About this task.
Lay out everything from the line containing "Find the location" down to the end of the lines below as a numbered list, skipping blank lines and leaving out the pictures.
══ Material for the task
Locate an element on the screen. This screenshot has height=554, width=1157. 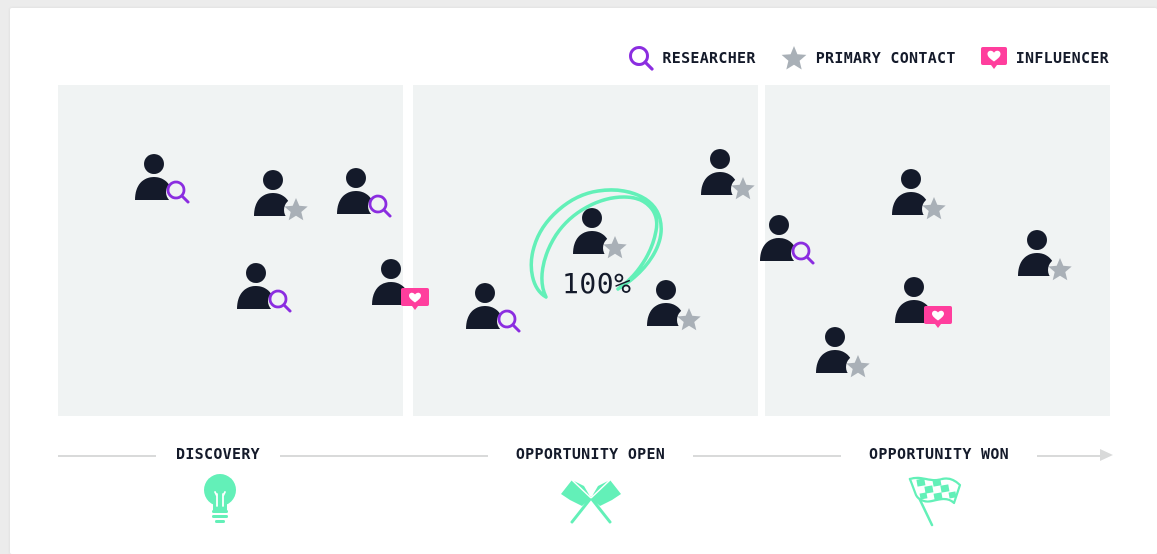
person-primary-contact-highlighted is located at coordinates (603, 238).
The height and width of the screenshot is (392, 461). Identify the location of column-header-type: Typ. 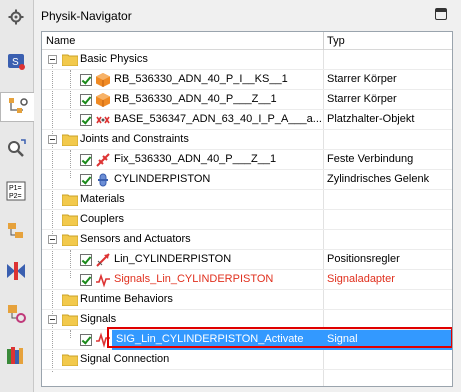
(336, 41).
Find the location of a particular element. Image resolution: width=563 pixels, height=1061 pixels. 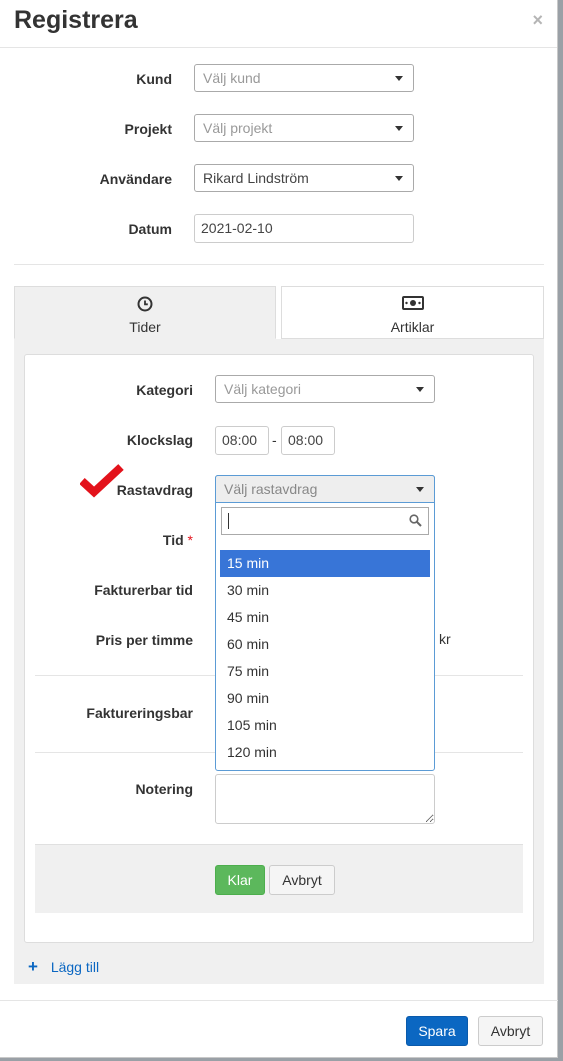

kund-select-value: Välj kund is located at coordinates (232, 78).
════
Result of the task.
1. Find the location of a particular element. Image resolution: width=563 pixels, height=1061 pixels. 
2. kund-select-value: Välj kund is located at coordinates (232, 78).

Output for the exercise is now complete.